Esse ano eu tentei diferente. Montei um harness em Claude Code, plugado num MCP que puxa extrato via Open Finance, e deixei o agente fazer o serviço bruto. O resultado ficou em 47 minutos de revisão minha, do começo ao fim.

Vou contar como, com o que ainda não funciona, e — importante — em quais partes eu ainda não confio na IA sozinho.

O contexto de 2026 (Receita, prazo, pré-preenchido)

Antes de qualquer código, três coisas do calendário fiscal desse ano que mudaram o cálculo:

  • Prazo IRPF 2026: 15 de março a 31 de maio de 2026. Quem entregou depois pagou multa mínima de R$ 165,74.
  • O pré-preenchido da Receita ganhou mais amplitude — inclui agora dados de previdência complementar e informe do INSS puxado direto do eSocial.
  • Limite de dedução por dependente: R$ 2.275,08. Educação: R$ 3.561,50 por pessoa. Saúde: sem teto (mas exige comprovante).

Esses três números vão aparecer na hora de conferir. Guarde eles no cache mental.

O harness em quatro peças

Não é nada sofisticado. Quatro peças:

  1. Claude Code rodando local (subscription Pro, sem estourar quota)
  2. MCP server que fala com Open Finance via Belvo (poderia ser Pluggy — testei os dois, Belvo tinha mais bancos com sandbox estável)
  3. Um CLAUDE.md de 60 linhas com as regras de categorização (o que é dedutível, o que não é, formato da resposta)
  4. Uma planilha final em CSV para eu importar no programa da Receita ou no freee-like que eu uso

O agente não toca no site da Receita. Isso é importante e volto nisso.

Passo 1: puxar extratos

O MCP Belvo expõe uma ferramenta list_transactions(institution_id, from, to) que devolve um JSON com todas as transações do ano. Rodei uma vez para cada conta (banco principal, banco secundário, cartão de crédito, corretora). Consolidado no meu caso: 1.847 transações em 2025.

O prompt inicial foi só isso:

Puxe todas as transações de 2025 das quatro contas conectadas.Devolva um único CSV com colunas: data, banco, descrição, valor, tipo.Tipo: crédito, débito, transferência-interna, aplicação.

Tempo: 4 minutos. A parte que demorou foi a corretora (Open Finance para investimentos ainda é meio capenga em 2026).

Passo 2: categorização com regras dedutíveis

Aqui o Claude ganhou o dia.
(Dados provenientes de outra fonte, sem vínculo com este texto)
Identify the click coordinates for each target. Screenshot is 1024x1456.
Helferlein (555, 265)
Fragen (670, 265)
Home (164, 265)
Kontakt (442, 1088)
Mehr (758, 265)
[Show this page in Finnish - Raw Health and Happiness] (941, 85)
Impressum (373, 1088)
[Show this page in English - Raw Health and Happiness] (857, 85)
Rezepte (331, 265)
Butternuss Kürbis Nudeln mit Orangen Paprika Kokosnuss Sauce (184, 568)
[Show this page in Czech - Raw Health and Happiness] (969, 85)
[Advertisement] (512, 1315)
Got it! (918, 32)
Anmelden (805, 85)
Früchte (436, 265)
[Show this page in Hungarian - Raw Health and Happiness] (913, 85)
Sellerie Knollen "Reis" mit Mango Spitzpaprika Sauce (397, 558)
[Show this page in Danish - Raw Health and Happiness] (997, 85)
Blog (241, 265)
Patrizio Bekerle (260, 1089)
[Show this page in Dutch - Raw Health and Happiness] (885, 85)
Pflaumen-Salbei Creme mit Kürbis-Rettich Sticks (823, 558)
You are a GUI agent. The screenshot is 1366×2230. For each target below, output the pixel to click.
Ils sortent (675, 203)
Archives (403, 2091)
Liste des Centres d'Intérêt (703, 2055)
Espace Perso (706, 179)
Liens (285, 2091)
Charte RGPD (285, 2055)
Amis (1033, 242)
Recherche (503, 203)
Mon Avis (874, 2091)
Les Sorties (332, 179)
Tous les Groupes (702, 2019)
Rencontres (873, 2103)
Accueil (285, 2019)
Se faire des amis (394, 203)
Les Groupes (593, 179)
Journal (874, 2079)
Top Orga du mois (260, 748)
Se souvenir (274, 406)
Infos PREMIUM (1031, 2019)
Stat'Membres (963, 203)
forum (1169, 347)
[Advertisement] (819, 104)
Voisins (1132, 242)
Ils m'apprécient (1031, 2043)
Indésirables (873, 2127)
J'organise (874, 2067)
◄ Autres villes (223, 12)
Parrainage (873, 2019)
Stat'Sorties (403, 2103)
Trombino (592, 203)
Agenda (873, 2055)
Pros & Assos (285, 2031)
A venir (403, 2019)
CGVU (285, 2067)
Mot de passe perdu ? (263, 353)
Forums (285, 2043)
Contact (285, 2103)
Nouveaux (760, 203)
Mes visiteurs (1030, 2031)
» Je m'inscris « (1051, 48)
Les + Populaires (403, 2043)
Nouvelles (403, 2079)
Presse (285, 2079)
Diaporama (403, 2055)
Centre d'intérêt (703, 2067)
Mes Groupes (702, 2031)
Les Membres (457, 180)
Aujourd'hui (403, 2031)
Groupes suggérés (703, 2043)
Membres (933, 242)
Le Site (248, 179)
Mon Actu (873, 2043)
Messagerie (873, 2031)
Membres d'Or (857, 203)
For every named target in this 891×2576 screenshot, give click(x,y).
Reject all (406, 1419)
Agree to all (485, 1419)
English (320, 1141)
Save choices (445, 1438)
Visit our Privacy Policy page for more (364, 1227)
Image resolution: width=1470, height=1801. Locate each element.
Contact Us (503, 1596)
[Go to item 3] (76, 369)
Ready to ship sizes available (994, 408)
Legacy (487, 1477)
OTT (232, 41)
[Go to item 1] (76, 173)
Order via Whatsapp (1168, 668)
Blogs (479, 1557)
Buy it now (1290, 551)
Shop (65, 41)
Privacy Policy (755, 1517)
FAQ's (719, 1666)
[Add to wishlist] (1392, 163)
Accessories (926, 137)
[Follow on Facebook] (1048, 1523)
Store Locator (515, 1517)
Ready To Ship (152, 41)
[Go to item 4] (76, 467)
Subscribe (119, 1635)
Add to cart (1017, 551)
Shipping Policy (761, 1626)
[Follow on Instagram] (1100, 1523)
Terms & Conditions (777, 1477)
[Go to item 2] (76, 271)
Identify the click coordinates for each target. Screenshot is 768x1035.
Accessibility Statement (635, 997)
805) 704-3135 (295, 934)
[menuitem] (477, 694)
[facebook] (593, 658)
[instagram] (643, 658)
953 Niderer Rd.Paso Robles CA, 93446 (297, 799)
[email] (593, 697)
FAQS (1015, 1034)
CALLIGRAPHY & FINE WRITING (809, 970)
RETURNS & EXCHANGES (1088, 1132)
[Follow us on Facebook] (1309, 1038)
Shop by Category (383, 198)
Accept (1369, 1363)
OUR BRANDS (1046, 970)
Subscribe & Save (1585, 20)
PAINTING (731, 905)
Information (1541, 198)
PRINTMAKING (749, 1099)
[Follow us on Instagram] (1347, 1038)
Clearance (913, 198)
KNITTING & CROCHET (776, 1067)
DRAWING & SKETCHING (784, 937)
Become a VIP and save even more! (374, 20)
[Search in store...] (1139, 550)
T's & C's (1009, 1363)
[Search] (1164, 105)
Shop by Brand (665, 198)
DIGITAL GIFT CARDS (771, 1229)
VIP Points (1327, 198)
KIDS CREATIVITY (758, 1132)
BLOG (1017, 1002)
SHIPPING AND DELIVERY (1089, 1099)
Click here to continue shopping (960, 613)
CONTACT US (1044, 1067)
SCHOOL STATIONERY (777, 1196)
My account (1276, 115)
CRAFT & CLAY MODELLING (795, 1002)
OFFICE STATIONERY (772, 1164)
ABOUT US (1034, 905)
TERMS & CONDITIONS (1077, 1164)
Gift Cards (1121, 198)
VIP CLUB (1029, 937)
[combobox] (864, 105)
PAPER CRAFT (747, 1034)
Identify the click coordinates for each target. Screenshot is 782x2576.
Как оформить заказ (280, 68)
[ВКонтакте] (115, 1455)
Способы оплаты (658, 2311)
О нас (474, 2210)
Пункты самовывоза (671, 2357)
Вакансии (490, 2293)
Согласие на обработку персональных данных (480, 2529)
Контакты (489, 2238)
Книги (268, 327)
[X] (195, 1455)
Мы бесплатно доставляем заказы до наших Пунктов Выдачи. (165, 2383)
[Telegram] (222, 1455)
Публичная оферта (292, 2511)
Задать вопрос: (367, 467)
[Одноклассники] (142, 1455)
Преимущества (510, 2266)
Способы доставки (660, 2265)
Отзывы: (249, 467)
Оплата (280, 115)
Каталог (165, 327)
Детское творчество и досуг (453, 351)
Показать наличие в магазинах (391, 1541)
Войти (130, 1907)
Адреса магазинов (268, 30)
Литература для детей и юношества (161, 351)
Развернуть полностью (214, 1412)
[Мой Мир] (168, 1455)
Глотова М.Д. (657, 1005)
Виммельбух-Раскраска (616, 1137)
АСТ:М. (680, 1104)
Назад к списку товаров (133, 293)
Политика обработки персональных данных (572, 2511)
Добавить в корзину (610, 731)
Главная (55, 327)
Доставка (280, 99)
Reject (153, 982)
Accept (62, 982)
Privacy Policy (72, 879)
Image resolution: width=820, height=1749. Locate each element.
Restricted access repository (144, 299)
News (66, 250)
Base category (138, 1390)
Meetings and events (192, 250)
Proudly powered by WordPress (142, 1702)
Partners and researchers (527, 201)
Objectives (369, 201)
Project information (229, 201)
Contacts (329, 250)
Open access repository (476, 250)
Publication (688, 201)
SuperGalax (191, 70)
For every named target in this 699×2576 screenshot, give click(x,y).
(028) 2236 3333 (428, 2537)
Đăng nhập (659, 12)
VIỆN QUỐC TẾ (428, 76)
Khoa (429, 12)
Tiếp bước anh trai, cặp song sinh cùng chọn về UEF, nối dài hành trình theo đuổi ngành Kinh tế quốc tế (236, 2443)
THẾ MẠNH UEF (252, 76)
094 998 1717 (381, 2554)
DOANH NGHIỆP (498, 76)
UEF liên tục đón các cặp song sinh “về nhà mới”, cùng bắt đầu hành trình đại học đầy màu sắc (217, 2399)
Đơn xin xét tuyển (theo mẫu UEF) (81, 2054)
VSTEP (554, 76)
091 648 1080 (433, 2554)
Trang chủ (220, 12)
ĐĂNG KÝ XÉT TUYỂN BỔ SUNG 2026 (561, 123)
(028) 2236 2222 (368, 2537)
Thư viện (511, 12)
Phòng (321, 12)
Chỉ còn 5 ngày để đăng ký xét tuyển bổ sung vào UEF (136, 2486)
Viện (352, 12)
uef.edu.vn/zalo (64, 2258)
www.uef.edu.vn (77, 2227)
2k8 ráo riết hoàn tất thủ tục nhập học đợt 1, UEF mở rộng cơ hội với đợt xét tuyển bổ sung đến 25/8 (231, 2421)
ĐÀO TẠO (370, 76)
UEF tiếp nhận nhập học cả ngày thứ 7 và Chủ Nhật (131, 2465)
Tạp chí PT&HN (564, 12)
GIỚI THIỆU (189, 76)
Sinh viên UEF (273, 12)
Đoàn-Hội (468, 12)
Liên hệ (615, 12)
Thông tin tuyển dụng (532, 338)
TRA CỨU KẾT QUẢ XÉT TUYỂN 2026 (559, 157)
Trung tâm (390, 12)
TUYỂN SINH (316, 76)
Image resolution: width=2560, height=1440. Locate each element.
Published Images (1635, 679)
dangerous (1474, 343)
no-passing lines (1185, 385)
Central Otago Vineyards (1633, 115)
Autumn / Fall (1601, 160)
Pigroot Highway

O CLAUDE.md tinha as regras:

# Regras de categorização IRPF 2026## Dedutíveis- Saúde: hospital, plano de saúde, dentista, psicólogo, laboratório → precisa comprovante fiscal- Educação: mensalidade escolar/universidade (não inclui cursos livres) → teto R$ 3.561,50/dependente- Previdência privada PGBL: até 12% renda bruta## Não dedutíveis (mas classificar)- Alimentação, transporte, lazer, vestuário- Investimentos → tratar separado (carnê-leão, ganho de capital)## Ambíguos → deixe para revisão manual- Farmácia (só com nota fiscal e prescrição)- Cursos técnicos (depende do CNAE do fornecedor)

Depois foi só rodar:

Categorize o CSV de transações usando as regras do CLAUDE.md.Marque itens ambíguos com [REVISAR].Devolva o CSV com uma nova coluna: categoria_fiscal.

O Claude classificou 1.664 das 1.847 transações. Deixou 183 marcadas [REVISAR]. Passei por elas em 12 minutos, quase tudo era farmácia e assinatura de serviço (spoiler: eu tinha 7 streamings ativos, dois esquecidos).

Passo 3: carnê-leão para os pró-labores

Meu caso tem uma complicação: recebo pró-labore de duas PJs próprias, e isso vai para carnê-leão mensal, não para o pré-preenchido.

O agente gerou uma planilha mês a mês com os valores brutos, INSS retido, IR retido na fonte, e o cálculo do carnê-leão baseado na tabela progressiva 2025. Cruzei com o que eu já tinha pago pelo eCAC. Deu diferença de R$ 43 em um mês (juros de mora que eu não tinha computado). Ajustei manualmente.

Tempo: 8 minutos incluindo a conferência.

Passo 4: conferir contra o pré-preenchido

Baixei o pré-preenchido pelo eCAC (isso continua manual — o Claude não tem acesso ao meu certificado digital, e nem quero que tenha). Salvei o XML.

Compare o pré-preenchido (arquivo anexo) contra o CSV categorizado.Liste:- Rendimentos que estão no pré-preenchido mas não no meu CSV- Rendimentos que estão no meu CSV mas não no pré-preenchido- Divergências de valor acima de R$ 10

Duas divergências apareceram:

  • Um rendimento de aplicação de R$ 384 que a corretora tinha reportado à Receita mas que meu MCP não puxou (bug do Belvo, tema para outro artigo)
  • Uma diferença de R$ 0,73 em juros de conta poupança (arredondamento — irrelevante)

A primeira eu adicionei manualmente. A segunda ignorei. Total de conferência: 15 minutos.

O total

Somando tudo, 47 minutos. Contra 14 horas do ano passado.

Etapa 2025 (manual) 2026 (Claude + MCP)
Consolidar extratos 4h 30min 4min
Categorizar despesas 5h 00min 12min (revisão de ambíguos)
Carnê-leão pró-labore 2h 20min 8min
Cruzar com pré-preenchido 1h 40min 15min
Retrabalho / achar comprovante 30min 8min
Total 14h 00min 47min
Custo IA (Sonnet 4.6 + MCP calls) R$ 6,20

Sim, R$ 6,20 de API. O harness inteiro. Se você quer o número que impressiona planilha de ROI: 14 horas de trabalho meu (a R$ 200/h como consultor sênior de dev, seja modesto) viraram 47 minutos. Sobrou R$ 2.786 na conta.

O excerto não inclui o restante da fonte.